▸ **The task**: Retype exactly the lines below, beginning with the first and ending with the line where "Go to 历史投稿 in" appears.

▸ **Data shown**:
- Opening Delimiter -
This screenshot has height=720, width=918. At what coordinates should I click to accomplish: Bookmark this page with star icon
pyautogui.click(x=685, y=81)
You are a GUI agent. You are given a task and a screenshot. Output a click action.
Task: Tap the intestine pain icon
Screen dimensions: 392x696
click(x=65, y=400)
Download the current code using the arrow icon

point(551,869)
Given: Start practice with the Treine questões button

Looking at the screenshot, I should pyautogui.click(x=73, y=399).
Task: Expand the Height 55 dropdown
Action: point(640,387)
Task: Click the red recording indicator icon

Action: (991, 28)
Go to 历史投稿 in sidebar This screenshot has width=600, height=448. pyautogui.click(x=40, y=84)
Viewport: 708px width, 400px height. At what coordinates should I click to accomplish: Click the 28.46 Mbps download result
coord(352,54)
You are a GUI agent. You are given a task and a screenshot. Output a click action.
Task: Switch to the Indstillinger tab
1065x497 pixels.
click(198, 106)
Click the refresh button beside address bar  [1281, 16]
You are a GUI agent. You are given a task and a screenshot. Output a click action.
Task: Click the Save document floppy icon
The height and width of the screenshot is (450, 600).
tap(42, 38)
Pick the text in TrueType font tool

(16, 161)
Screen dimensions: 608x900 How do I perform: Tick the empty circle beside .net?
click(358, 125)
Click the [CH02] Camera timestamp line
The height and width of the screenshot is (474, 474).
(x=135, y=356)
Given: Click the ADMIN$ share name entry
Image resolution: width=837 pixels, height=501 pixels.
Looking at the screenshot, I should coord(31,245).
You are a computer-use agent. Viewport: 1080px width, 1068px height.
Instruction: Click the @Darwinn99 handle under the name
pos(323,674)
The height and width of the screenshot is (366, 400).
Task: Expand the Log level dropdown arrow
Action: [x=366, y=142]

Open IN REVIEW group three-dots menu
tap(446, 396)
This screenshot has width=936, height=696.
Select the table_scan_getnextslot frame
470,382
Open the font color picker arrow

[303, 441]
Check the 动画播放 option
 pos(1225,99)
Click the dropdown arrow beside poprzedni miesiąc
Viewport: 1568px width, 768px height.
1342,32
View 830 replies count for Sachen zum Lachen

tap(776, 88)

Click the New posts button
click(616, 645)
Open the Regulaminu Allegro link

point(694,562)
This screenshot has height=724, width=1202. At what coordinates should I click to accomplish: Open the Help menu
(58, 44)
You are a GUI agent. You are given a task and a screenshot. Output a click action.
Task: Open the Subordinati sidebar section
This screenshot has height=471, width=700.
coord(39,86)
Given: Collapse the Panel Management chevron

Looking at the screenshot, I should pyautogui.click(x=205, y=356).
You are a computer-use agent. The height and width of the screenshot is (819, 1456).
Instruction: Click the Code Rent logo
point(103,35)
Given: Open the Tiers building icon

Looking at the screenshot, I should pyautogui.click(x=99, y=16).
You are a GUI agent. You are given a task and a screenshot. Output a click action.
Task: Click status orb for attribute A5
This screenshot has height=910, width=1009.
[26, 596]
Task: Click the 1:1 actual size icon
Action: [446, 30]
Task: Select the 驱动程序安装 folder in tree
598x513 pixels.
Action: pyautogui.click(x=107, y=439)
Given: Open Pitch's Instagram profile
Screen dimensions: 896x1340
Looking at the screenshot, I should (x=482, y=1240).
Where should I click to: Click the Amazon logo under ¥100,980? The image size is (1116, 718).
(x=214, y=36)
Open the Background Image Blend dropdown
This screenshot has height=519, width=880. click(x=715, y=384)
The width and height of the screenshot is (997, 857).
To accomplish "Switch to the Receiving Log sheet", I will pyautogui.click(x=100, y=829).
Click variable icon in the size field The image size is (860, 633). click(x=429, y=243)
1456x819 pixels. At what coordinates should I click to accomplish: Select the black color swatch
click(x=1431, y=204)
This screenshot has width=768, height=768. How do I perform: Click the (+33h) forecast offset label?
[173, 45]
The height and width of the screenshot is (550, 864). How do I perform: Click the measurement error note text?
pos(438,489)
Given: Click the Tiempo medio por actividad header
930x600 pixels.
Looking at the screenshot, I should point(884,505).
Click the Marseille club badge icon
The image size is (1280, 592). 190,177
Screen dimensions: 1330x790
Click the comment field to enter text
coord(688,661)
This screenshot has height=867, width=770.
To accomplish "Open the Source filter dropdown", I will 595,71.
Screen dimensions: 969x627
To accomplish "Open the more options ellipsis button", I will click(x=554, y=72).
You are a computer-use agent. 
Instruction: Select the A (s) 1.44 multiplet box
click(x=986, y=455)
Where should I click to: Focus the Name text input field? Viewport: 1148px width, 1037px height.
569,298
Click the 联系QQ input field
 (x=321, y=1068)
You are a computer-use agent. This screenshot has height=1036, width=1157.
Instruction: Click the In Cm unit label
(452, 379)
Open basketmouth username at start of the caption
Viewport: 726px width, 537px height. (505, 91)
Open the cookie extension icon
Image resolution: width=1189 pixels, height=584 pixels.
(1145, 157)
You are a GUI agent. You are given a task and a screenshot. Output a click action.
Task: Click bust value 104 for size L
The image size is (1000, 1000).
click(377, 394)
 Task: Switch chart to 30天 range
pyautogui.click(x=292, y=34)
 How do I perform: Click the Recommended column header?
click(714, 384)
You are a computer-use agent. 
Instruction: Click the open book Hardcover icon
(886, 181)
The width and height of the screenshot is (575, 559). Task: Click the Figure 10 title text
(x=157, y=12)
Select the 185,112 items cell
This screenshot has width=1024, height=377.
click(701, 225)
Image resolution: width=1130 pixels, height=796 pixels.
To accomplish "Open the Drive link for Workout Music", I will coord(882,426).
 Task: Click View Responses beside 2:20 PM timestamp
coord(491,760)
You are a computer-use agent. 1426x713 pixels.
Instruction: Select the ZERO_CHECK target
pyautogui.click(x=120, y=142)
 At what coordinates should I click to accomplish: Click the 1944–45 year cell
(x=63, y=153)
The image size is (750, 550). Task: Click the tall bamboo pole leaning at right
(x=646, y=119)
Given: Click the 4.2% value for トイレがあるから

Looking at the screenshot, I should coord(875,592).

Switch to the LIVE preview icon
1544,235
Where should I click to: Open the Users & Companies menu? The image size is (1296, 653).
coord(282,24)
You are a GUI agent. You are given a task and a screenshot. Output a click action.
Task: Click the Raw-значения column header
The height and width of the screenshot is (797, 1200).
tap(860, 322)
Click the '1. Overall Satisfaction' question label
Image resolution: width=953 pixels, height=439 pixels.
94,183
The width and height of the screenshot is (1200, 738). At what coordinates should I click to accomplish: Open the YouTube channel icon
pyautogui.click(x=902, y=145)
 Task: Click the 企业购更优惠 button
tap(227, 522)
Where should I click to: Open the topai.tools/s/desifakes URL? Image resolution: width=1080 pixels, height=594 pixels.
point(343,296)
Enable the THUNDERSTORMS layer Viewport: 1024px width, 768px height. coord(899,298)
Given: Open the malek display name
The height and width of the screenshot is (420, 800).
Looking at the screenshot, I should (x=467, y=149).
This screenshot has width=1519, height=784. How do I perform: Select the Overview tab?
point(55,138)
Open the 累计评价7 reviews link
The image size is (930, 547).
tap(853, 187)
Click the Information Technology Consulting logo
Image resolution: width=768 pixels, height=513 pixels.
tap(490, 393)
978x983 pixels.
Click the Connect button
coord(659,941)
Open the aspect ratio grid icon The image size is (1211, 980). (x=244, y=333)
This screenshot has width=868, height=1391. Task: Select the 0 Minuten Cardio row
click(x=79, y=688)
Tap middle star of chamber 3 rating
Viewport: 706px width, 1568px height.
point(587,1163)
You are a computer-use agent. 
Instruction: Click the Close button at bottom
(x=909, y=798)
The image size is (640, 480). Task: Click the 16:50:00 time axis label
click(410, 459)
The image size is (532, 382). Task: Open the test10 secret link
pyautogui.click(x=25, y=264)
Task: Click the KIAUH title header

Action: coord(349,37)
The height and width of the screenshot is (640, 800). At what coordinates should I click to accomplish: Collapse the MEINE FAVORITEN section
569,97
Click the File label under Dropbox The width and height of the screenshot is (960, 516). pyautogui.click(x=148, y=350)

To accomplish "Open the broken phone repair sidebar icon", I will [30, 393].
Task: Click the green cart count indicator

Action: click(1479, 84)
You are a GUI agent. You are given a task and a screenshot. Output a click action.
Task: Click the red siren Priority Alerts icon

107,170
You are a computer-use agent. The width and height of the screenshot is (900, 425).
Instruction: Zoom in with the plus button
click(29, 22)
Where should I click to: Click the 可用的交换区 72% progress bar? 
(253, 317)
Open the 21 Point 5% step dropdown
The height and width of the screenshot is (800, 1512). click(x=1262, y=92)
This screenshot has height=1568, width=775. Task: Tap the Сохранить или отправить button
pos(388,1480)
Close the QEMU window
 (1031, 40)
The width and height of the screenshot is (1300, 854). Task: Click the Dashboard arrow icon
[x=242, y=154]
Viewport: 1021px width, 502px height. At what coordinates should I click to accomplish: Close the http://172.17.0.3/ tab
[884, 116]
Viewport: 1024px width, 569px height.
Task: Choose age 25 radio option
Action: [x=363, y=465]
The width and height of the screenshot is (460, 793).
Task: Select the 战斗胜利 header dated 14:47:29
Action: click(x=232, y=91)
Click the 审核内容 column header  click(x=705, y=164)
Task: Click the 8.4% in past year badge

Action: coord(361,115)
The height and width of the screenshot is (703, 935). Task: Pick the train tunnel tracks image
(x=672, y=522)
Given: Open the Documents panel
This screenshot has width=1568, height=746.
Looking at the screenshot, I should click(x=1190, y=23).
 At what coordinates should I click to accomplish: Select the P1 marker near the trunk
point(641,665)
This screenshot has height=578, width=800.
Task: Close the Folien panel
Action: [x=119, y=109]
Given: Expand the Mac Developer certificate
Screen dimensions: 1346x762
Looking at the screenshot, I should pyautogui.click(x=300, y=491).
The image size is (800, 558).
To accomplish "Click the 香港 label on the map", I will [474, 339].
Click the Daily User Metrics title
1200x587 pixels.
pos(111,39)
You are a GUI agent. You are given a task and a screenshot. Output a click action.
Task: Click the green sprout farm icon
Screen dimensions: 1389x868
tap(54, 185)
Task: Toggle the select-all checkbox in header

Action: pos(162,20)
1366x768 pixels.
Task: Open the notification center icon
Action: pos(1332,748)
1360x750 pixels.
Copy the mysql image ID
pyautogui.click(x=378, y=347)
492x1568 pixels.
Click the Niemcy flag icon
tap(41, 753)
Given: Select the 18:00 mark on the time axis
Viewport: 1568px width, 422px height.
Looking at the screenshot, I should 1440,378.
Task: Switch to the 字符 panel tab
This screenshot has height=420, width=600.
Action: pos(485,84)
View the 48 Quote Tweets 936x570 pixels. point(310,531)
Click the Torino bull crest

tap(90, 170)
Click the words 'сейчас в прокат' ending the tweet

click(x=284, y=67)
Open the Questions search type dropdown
- Closing Delimiter -
▸ **Answer to this problem**:
This screenshot has height=720, width=918. At what coordinates should I click to accomplish: Bookmark this page with star icon
pyautogui.click(x=685, y=81)
You are a GUI agent. You are given a task and a screenshot. Output a click action.
Task: Tap the intestine pain icon
Screen dimensions: 392x696
click(x=65, y=400)
Download the current code using the arrow icon

point(551,869)
Given: Start practice with the Treine questões button

Looking at the screenshot, I should pyautogui.click(x=73, y=399).
Task: Expand the Height 55 dropdown
Action: point(640,387)
Task: Click the red recording indicator icon

Action: (991, 28)
Go to 历史投稿 in sidebar This screenshot has width=600, height=448. pyautogui.click(x=40, y=84)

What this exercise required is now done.